Notre mémoire est un outil fascinant qui nous permet de conserver nos expériences, nos émotions et nos apprentissages. Mais comment le cerveau organise-t-il tous ces souvenirs ? De récentes recherches ont révélé qu’il fonctionne de manière similaire à un réalisateur de cinéma en découpant nos journées en scènes distinctes.
Les scripts schématiques
Notre mémoire joue un rôle essentiel dans la façon dont nous comprenons et nous souvenons des expériences complexes de notre quotidien. Pour faciliter cette tâche, notre cerveau s’appuie sur des représentations préalables appelées scripts schématiques, des structures cognitives que nous avons développées au fil du temps.
Ces scripts nous permettent de relier des informations sur des événements similaires et de comprendre comment ils s’enchaînent dans le temps. Autrement dit, ils agissent comme des modèles mentaux qui nous aident à anticiper et à interpréter les événements en fonction des contextes dans lesquels ils se produisent. Par exemple, nous avons un script pour une sortie au restaurant qui peut inclure des éléments tels que la réservation d’une table, le choix des plats, le paiement de l’addition et le départ. De même, nous avons des scripts pour d’autres contextes de la vie quotidienne comme aller à l’aéroport ou faire des courses à l’épicerie.
Une étude sur la segmentation des événements
Pour mieux comprendre comment ces scripts influencent notre mémoire et la manière dont nous segmentons les événements, des chercheurs ont mené une étude en utilisant des récits audio. Ils ont développé un ensemble de seize histoires, chacune combinant un script lié à un lieu spécifique (comme un restaurant ou un aéroport) associé à un événement social pertinent (comme une demande en mariage ou une rupture). Cela leur a permis d’examiner comment l’activation d’un script pouvait affecter notre perception des limites d’un événement.
Les participants à l’étude ont ici écouté ces récits pendant qu’on mesurait l’activité cérébrale à l’aide de l’imagerie par résonance magnétique fonctionnelle (IRMf).
Comme un film
Lors de l’étude, les chercheurs ont remarqué que l’activité cérébrale des participants variait selon le type d’événements auxquels ils pensaient. Par exemple, lorsqu’ils se concentraient sur des éléments liés à un lieu (comme un restaurant), certaines régions du cerveau s’activaient différemment par rapport à quand ils prêtaient attention à des événements sociaux (comme une demande en mariage).
Plus précisément, l’activation du gyrus angulaire et du gyrus parahippocampique était liée aux éléments contextuels des histoires, tandis que des sous-régions du cortex préfrontal médian (mPFC) intervenaient davantage lorsque les participants changeaient de perspective.
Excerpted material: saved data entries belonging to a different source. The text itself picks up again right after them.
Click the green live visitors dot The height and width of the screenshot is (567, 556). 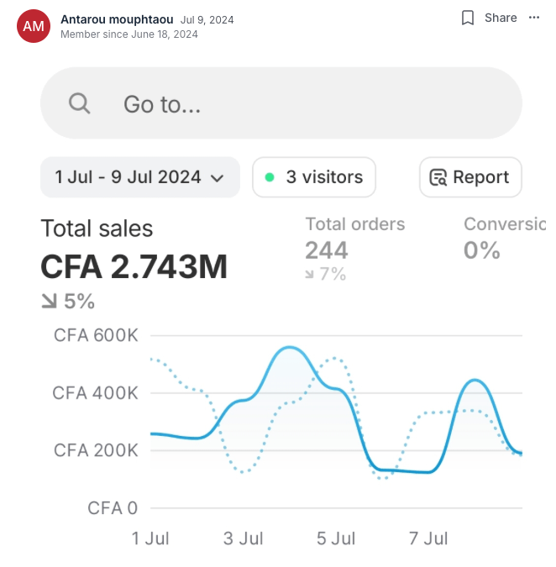tap(270, 177)
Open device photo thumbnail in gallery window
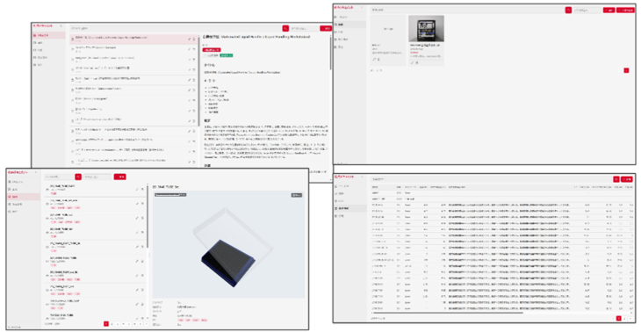The height and width of the screenshot is (332, 641). [426, 29]
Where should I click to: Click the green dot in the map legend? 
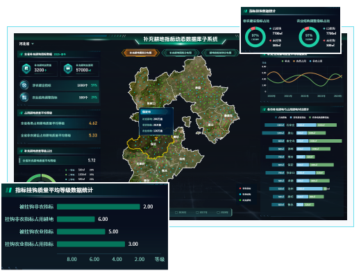pyautogui.click(x=240, y=200)
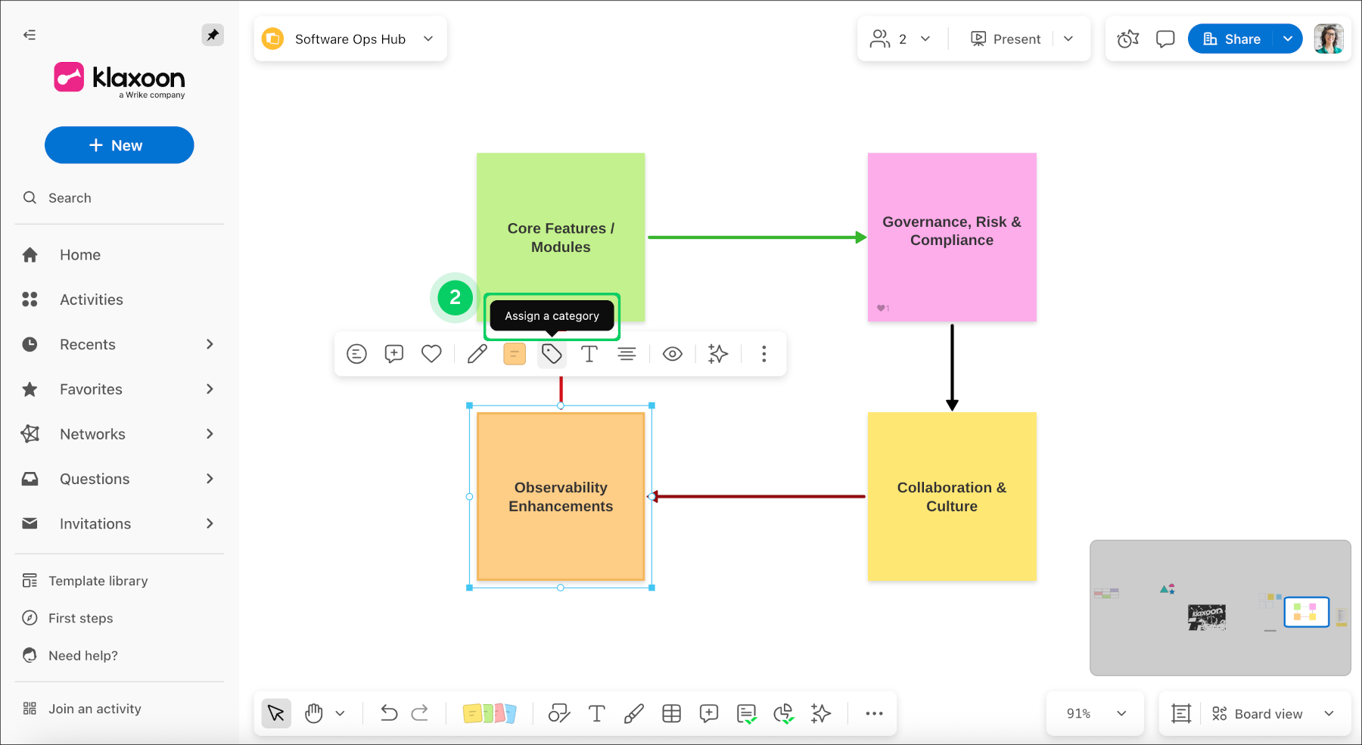The width and height of the screenshot is (1362, 745).
Task: Open the orange idea color swatch
Action: [x=515, y=353]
En d’autres termes, la façon dont ils se laissaient guider par leurs attentes influençait la manière dont leur cerveau découpait les récits en scènes distinctes.
Cela signifie que notre mémoire fonctionne comme un film que nous montons nous-mêmes. Selon le script que nous activons (lieu ou événement), notre cerveau segmente les événements différemment. Par exemple, si une histoire parle d’un dîner romantique, nous pouvons nous souvenir des détails du repas, comme la commande des plats ou la demande en mariage. En revanche, si nous nous concentrons sur le décor du restaurant, notre mémoire des événements clés change.
Ainsi, notre attention et nos expériences passées façonnent non seulement ce que nous retenons des histoires, mais aussi comment nous les comprenons. Ce phénomène souligne que notre mémoire est un processus actif et dynamique qui façonne nos expériences de manière personnelle.
Les implications pour la santé mentale
La compréhension de la façon dont notre cerveau segmente les souvenirs a des implications importantes, notamment pour les personnes souffrant de troubles de la mémoire. Des difficultés à établir des limites entre les événements sont en effet souvent observées chez les personnes atteintes de troubles de stress post-traumatique (TSPT) ou de démence. Ces patients peuvent avoir du mal à traiter des événements traumatiques ou à se souvenir de moments clés de leur vie. Les chercheurs soulignent qu’en travaillant sur la manière dont les gens prêtent attention à des moments significatifs, il serait possible d’améliorer les stratégies de traitement basées sur la mémoire. Au lieu de se concentrer uniquement sur les événements, il serait judicieux de porter attention aux moments clés qui façonnent réellement notre compréhension d’une expérience.